◆ Requirements: Copy the rows starting at the line containing "You are a computer-use" and ending at the line containing "click(x=226, y=400)", swapping "Instruction" for "Command" and leaving everything else the same.

◆ Provided records:
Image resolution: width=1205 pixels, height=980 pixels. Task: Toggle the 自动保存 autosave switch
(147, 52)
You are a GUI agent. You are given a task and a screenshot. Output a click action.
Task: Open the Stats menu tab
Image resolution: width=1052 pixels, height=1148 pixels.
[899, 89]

...

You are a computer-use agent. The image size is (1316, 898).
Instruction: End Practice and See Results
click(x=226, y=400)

◆ Task solution:
You are a computer-use agent. The image size is (1316, 898).
Command: End Practice and See Results
click(x=226, y=400)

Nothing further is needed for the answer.